Corporate lab/innovation center
Dalle volte prendono il nome di laboratori, come il Fuji-Xerox’s Customer Co-Creation Laboratory situato in Giappone, dalle volte vengono inquadrati come academy o centri innovazione, come il FS Mobility Academy appena inaugurata da Ferrovie dello Stato al Polo Tecnologico di San Giovanni a Teduccio di Napoli dedicata alla mobilità integrata e ai trasporti. In tutti i casi questi spazi innovazione si configurano come veri e propri centri dedicati alla ricerca scientifica e tecnologica, alla formazione di nuove risorse e collaborazione tra dipendenti, clienti ed esperti al fine di sperimentare ed esplorare nuove soluzioni legate all’industria di riferimento.

Intrapreneurship
Questa è sicuramente una delle pratiche più interessanti e anche quella che troppo spesso non viene valorizzata come dovrebbe. L’intrpreneurship mira ad identificare quei talenti con una propensione imprenditoriale già impiegati dall’azienda ed equipaggiarli con le dovute risorse, che includono non soltanto un budget di spesa, ma soprattutto supporto pratico e mentorship. I team così formati si dedicano alla creazione di nuove soluzioni e prototipi. Di fatto il dipendente svilupperà una vera e propria startup nell’ambito del suo regolare contesto lavorativo avendo accesso a risorse strategiche di cui non godrebbe in altre circostanze. Per favorire e strutturare questi processi, l’azienda potrebbe dotarsi di un vero e proprio programma dedicato agli impiegati-imprenditori come nel caso di Intel, che in Cina ha ideato Ideas2Reality, uno dei programmi di accelerazione tra i più dinamici e incentivanti con cui abbia mai avuto a che fare.
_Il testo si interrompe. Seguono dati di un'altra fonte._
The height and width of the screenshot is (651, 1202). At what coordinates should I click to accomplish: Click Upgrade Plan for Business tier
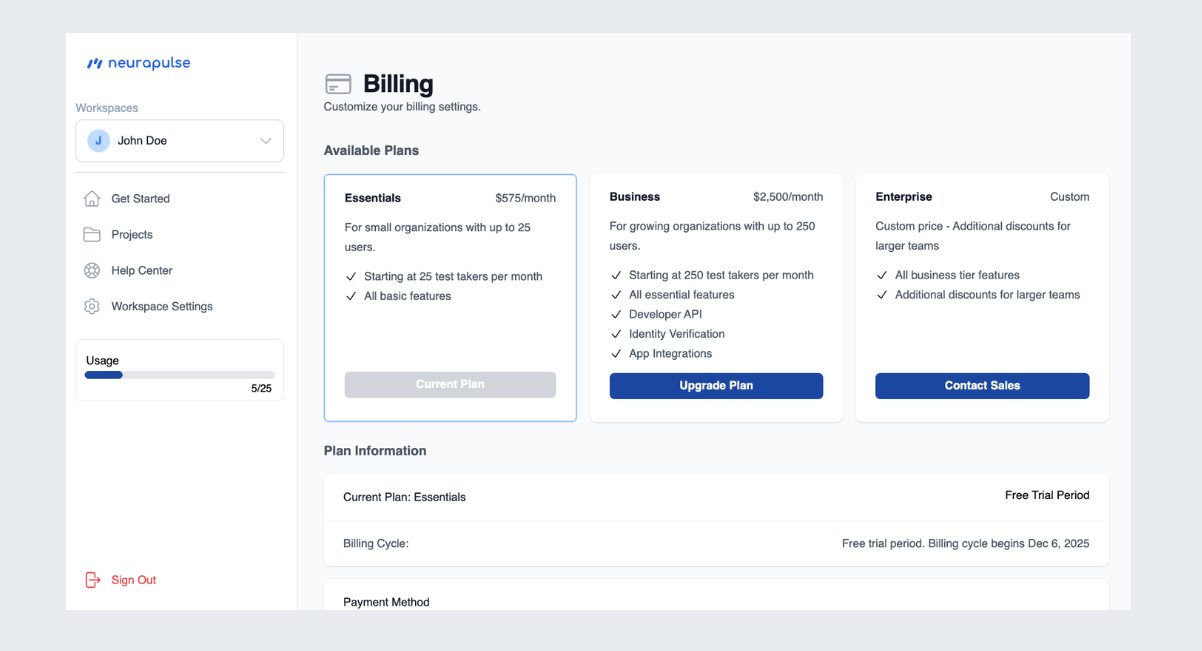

Come fa notare il Professor Henry Chesbrough, economista statunitense considerato uno dei massimi esperti in materia, i metodi di open innovation sopra descritti condividono un approccio all’innovazione più decentralizzato, partecipato e dinamico. Tutto ciò offre l’opportunità di generare soluzioni più rapidamente, ridurre i rischi ed i costi di ricerca, e soprattutto, ha il potenziale di ampliare lo spazio per la creazione di nuovo valore, non solo per le organizzazioni coinvolte, ma per la collettività tutta.